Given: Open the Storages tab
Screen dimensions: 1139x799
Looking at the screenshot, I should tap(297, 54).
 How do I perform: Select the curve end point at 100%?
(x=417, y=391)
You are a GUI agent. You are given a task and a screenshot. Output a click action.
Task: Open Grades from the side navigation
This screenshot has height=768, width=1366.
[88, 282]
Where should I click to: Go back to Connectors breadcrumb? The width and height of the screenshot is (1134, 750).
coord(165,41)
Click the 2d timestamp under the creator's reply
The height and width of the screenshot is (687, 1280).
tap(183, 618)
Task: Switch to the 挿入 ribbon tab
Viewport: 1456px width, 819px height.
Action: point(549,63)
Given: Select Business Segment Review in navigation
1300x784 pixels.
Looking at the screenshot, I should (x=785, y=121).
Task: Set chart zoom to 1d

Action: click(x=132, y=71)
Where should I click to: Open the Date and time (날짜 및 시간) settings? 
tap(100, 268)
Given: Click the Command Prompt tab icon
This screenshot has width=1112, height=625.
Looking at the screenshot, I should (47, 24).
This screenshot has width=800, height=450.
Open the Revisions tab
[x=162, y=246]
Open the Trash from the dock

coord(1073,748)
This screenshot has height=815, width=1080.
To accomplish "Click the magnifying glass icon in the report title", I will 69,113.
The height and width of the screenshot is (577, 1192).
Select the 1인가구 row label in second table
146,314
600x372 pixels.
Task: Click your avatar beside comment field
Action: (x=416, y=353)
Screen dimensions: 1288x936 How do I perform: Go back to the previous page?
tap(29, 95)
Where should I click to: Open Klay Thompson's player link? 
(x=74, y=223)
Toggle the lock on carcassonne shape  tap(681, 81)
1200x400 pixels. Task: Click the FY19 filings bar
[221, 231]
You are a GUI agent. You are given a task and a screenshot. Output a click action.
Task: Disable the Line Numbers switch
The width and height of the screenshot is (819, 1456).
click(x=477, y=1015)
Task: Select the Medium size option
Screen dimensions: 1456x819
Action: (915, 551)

What the exercise asks
From the material above, copy every line where the word "navigation" is found.

Solution
Task: Open Grades from the side navigation
Given: Select Business Segment Review in navigation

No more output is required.